State comes down on Hercules for bad accounting

HERCULES, Calif.

In releasing his report, Chiang minced no words calling Hercules' past bookkeeping "the worst set of city accounting records I've ever seen."

"We've had so much turmoil," said Hercules Mayor Dan Romero.

Romero says he thinks Chiang is piling on his troubled city with Chiang's scathing audit of Hercules' finances during fiscal year 2009-10.

"Let's say we were a submarine that was under attack and now the captain decides during the attack to run a fire drill," said Romero.

Romero and a new city council took over last June after embattled former Mayor Ed Balico resigned.

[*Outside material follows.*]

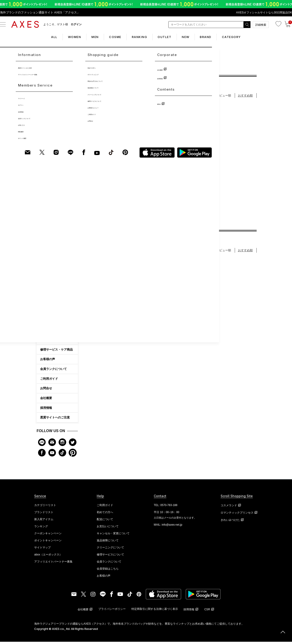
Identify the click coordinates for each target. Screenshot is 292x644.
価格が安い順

Chiang's audit found during the old administration, the city had almost no accounting of how it spent more than $2 million in state and federal grants.

They include $100,000 for public safety, $146,000 for federal watershed, $469,000 for an intermodal transit center, $577,000 for San Pablo Avenue repaving and $720,000 in state money for housing.

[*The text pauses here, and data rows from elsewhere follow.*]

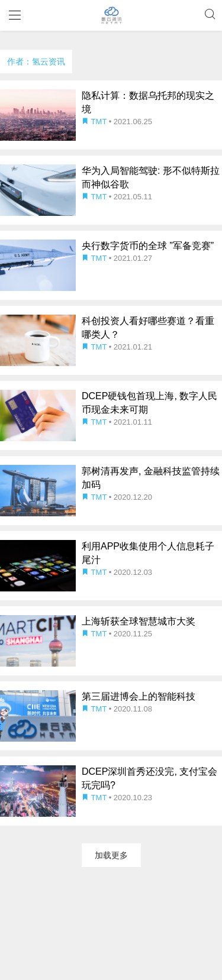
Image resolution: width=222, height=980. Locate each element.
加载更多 (111, 855)
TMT (95, 121)
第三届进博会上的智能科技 (139, 696)
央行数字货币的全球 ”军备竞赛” (147, 245)
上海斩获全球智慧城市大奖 (139, 621)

"$2 million unaccounted for and there may be more because we're just talking about one segment. They have no idea what could be out there," said Kris Hunt from the Contra Costa Taxpayers Association.

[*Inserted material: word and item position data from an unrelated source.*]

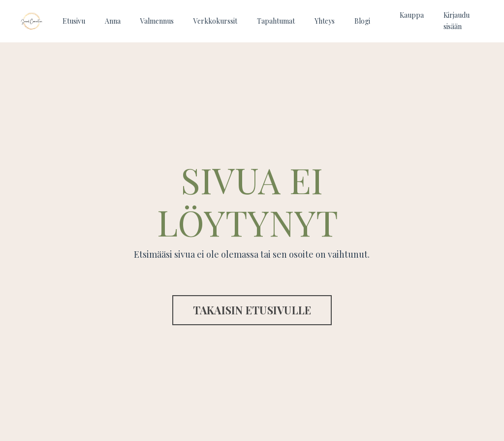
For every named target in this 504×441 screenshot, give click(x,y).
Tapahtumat (276, 21)
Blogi (362, 21)
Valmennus (157, 21)
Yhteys (324, 21)
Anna (113, 21)
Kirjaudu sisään (456, 20)
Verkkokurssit (215, 21)
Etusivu (74, 21)
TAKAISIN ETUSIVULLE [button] (252, 310)
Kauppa (411, 15)
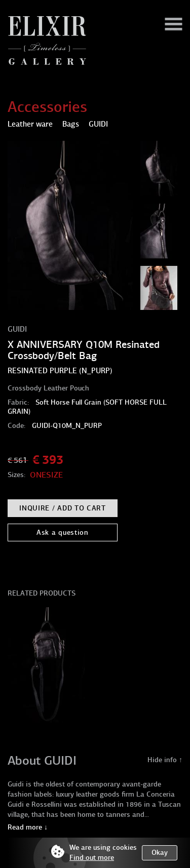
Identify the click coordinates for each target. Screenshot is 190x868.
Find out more (92, 857)
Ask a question (62, 532)
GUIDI (17, 329)
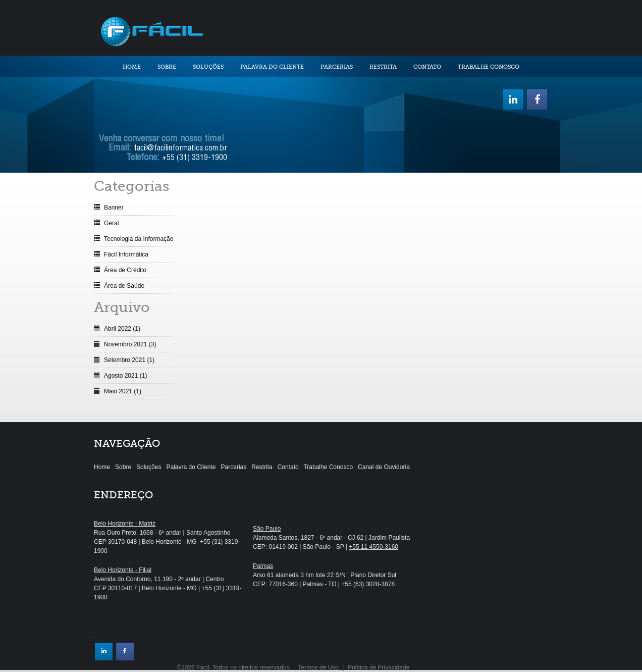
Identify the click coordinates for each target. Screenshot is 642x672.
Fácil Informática (126, 254)
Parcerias (337, 67)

Nelson Ovila was city manager at the time. He has since resigned and is now being sued by the city and investigated by the FBI.

"I took on the job knowing this was part of the mess we were going to have to clean up," said Steve Duran, who took over as Hercules city manager last October. "When I asked the few employees that have been here a long time when it started, they say it was even before the former city manager that things kind of started going in the direction of fast and loose."

The state audit does criticize Duran and his current staff for failing to supply most of the records requested. The controller made 32 requests for 107 total documents. The city turned over just 15.

"Not too many people who are here now were here then and so just finding the files is a challenge," said Duran.

The audit went on to say the state may ask Hercules to return that $2 million that's unaccounted for. The city manager said they can try, but the city has no money to return. In fact, they cut their budget by half in just the past two years from $23 million 2 years ago and they're expecting another $2 million deficit for the coming fiscal year.